Siltech Saga C1, V1 And P1 (£85,000)

The SAGA's calm, unfussy sound quality is sure to win the ears and hearts of the well-heeled music lover
On seeing Siltech’s pre/power combo you might think it incorporates a separate power supply. In fact, this unusual design splits the power amplifier into separate interstage (voltage gain) and current amplifier sections. The combo’s C1 tube preamplifier (pictured) features a rechargeable battery power supply as does the V1 voltage stage of the two-box power amplifier. Of course, running the complete V1/P1 amplifier from a battery would be wholly impractical, so the P1 is mains powered.

The C1 line preamp is a ‘minimalist’ zero-feedback design that employs four selected ECC86 valves, one pair as current source and the other set as the anode follower. The C1’s audio signal path is point-to-point wired with silver monocrystal cables (in the P1 too) and has been kept separate from the logic control circuitry that governs battery charging, input switching and volume control.

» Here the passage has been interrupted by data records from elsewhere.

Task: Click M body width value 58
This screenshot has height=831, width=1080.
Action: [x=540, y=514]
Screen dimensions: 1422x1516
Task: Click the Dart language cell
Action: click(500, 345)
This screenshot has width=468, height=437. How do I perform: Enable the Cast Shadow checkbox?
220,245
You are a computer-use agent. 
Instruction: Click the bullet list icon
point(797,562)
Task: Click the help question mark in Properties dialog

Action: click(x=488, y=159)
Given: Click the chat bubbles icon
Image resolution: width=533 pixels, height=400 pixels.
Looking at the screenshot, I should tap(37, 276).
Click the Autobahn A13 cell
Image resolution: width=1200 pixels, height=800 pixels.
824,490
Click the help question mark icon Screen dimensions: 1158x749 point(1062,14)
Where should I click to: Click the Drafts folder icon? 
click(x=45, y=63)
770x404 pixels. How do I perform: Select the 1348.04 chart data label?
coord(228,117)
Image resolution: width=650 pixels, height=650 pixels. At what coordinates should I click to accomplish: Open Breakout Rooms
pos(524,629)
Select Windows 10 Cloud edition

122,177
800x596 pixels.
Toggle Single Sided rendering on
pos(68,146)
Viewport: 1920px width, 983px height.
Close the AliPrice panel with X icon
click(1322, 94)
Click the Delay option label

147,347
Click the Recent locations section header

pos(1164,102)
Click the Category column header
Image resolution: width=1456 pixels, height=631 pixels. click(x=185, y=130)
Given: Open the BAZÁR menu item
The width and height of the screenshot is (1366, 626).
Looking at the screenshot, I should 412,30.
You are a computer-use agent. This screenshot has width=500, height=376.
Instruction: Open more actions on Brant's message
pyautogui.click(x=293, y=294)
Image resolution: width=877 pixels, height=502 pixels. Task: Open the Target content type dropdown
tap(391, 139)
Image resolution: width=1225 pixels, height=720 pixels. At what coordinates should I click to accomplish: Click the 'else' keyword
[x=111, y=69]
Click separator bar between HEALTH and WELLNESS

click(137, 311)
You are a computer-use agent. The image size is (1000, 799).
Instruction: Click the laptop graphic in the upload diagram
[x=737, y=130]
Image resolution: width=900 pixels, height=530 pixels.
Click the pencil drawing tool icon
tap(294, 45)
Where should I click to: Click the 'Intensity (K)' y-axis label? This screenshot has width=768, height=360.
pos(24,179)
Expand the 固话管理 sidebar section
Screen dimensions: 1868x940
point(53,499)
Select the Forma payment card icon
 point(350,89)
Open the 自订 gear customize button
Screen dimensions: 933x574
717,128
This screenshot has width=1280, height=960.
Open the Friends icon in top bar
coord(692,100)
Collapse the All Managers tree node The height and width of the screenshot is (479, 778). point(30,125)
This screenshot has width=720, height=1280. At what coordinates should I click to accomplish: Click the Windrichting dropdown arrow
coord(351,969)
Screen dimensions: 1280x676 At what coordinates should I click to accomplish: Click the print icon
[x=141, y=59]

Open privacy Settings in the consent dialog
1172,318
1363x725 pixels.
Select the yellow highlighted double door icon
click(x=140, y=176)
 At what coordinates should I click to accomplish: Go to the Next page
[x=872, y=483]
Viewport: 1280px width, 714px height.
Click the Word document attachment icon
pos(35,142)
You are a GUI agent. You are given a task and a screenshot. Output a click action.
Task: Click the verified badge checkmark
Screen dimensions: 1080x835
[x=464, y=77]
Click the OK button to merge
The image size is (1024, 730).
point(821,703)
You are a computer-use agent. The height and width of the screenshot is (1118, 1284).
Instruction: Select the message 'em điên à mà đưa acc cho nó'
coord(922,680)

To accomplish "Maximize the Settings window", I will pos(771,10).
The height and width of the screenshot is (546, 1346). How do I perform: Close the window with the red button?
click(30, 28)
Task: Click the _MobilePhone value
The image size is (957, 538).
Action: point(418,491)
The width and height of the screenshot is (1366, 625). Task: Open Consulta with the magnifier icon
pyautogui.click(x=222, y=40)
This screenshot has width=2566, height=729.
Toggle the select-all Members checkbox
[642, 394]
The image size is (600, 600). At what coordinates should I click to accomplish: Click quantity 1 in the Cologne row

A plug-top power supply and lead connects to the rear of the C1, the back panel also housing the unit’s main on/off rocker switch plus  XLR and RCA analogue outputs.

As in the preamplifier, the V1 voltage amp runs off its 24V safety type lead ‘gel’ battery supply, and as with the C1 has illuminated standby and ‘forced charging’ buttons left and right respectively.

The V1 is a ‘zero feedback’ design with two independent tube circuits that may be selected according to taste. The toggle switch between pentode and (lower gain) triode modes is hidden on the bottom plate of the V1, to avoid inadvertent switching from causing accidental damage to speakers. The P1 current stage amplifier is also a ‘zero negative feedback’ design and features an innovative ‘Apollo Lightdrive’ switchmode PSU that’s optically decoupled from the super emitter-follower output stage.

Which mode?

The SAGA was auditioned through the editor’s B&W Nautilus 802 floorstanders and with balanced connections used throughout. A variety of music, either ripped from CD or native hi-res 24-bit files at various sampling rates up to 192kHz, were played via a Cambridge Audio BD player [see p37]. The digital output of the player fed T+A’s DAC 8, yet we were surprised to hear little or no difference between the Cambridge player and the standalone DAC when A/B’d in quick succession.

The sound was notably ‘clean’ and free of treble grain, producing stable images between and beyond the speakers of high-end calibre whether listening to the analogue output of the Cambridge player or the output of the exceptionally fine DAC 8. This might imply that the SAGA amplifier is unusually ‘source agnostic’, sounding exquisite whatever component is upstream.

Further listening in our test system showed that the SAGA is not without its own character, albeit producing a tightly-focused and notably smooth and comfortable sound. Female vocals in particular benefited from the SAGA’s uncommon civility and desiccated midband clarity. Anita Baker’s ‘Sweet Love’ from Rapture [24-bit/192kHz download from HDtracks] had great energy and dynamic punch, the recording’s artificially splashy cymbals and multi-layered keyboards now kept nicely in check.

In the test system Eleanor McEvoy’s If You Leave [Moscodisc]  recording sounded better with the SAGA operating in pentode mode. Conversely, when listening to the fabulous 24-bit/176.4kHz Exotic Dances From The Opera [Reference Recordings] the dynamic performance was seemingly allowed much more free rein when the SAGA was switched to triode operation.


Intriguing and unique in its design concept, this is the sort of product that makes audio such an utterly fascinating hobby, proving there’s so much more to be discovered. The SAGA’s calm, unfussy sound quality is sure to win the ears and hearts of the well-heeled music lover.